Start of Passage

Tags: gothic doors

19 Dec 2006, Comments Off on Little old ladies Underground Collective

Little old ladies Underground Collective

Author: Helen

Lexical note: I’m not in favour of the word lady or ladies as part of modern-day usage, at all. It has connotations and resonances I don’t like much. That’s a blog for another day. But the ladies in this story are members of a different generation. It is just not possible to describe their world without using this obsolete term, which, like Mrs, is avoided by patriarchy-blamers like me but is a badge of honour for them.

If you still haven’t bought any Christmas cards because you can’t face the teeming CBD or, worse still, the megamalls like Highpoint and Chaddy, it might be worth trying the St Pauls VCOSSCard and Gift shop: A retail experience unlike any other.

Skulk around the Flinders Lane side of St Paul’s, which is just across from Fed Square, avoiding the self-conscious punkettes sitting on the side steps (The real punks at the Seaview Ballroom in the eighties woulda had them for breakfast, wouldn’t they Brownie?) and you’ll see an entrance to a little shady courtyard. Then you’ll go through a couple of big Gothic doors, one of which is guarded by one fierce Little Old Lady who will ask you your quest. You will say you’ve come for the Card Shop and she will wave you on in the right direction, down through the catacombs. At this point bumping into Albus Dumbledore would be no surprise.

Once you have made it down the stone steps and through a narrow corridor you find a small dungeon full of faithful customers. You’ll see the cards, which are the Business, thumb tacked to the walls, one example of each with a code and number.

Not so fast! There’s a System! if you don’t understand it, another Little Old Lady will whoosh to your elbow within seconds to explain it. To your right as you come in, there’s a box full of mini clipboards with forms on them (each one with its pen firmly attached, naturally.) The forms are like little invoices. You put down the codes for the cards you want, quantity, price per card and add it all up. No calculator, please. Then when you’re finished you go to the counter and give your little clipboard to the ladies behind the counter.

The cards come from many different charities, so you juggle what designs you fancy with causes you support – this year I’ve got the Brain Association, natch, and I always like Amnesty with their multilingual and secular salutation. Pee cee multiculti? Bite me. There’s Riding for the Disabled, MS, Red Cross, different hospitals, Alzheimers association… They are mostly between 60 cents to a dollar. There are presents like barbeque aprons and tea towels tacked to the wall, too.

It’s cool and quiet and nothing hurts your ears and eyes with Red-Nosed Reindeers and other such aural slush. There is gentle banter that reminds you of pineapple slices at the Junee CWA.

Once the counter ladies have your clipboard they disappear into a vast set of shelves filled with shoeboxes. None of this newfangled computerised stock control here! Using their Special little-old-lady Powers they locate your stuff and give it to you to pay for at the big old cash register. Most of them are seventy if they’re a day, some older. They do this for the love of it.

I don’t see any Little Old Men working there– Perhaps they’re at home watching the cricket and moaning because Mavis isn’t bringing them afternoon tea.

Now if I could only find time to write, address, stamp and post all these cards.

End of Passage

Prompt :: In the post about the St Paul's card shop, what do most of the cards cost? Rely only on the text above.

Start of Data segment

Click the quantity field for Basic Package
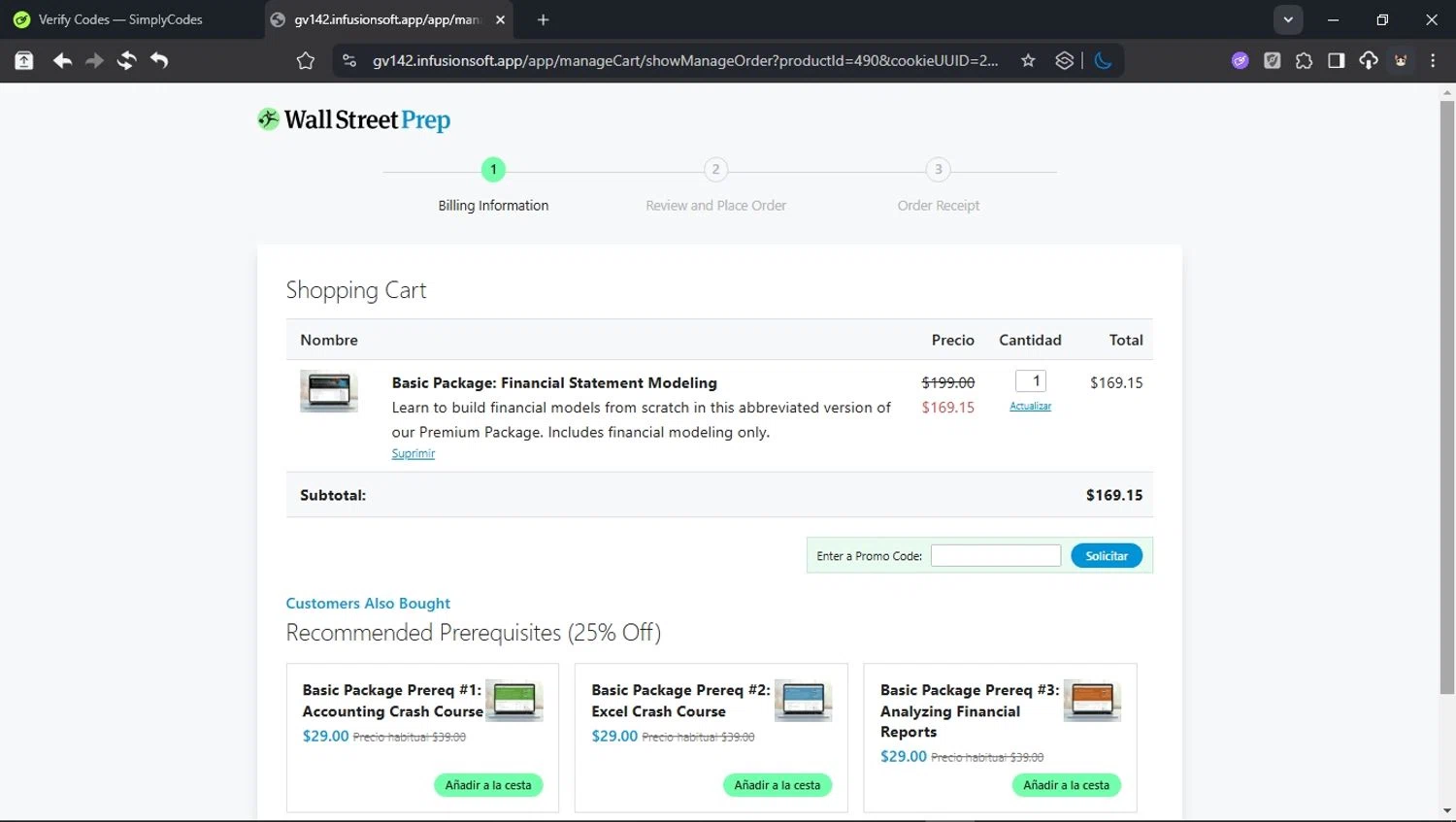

End of Data segment

Finished task :: Most cost between 60 cents and a dollar.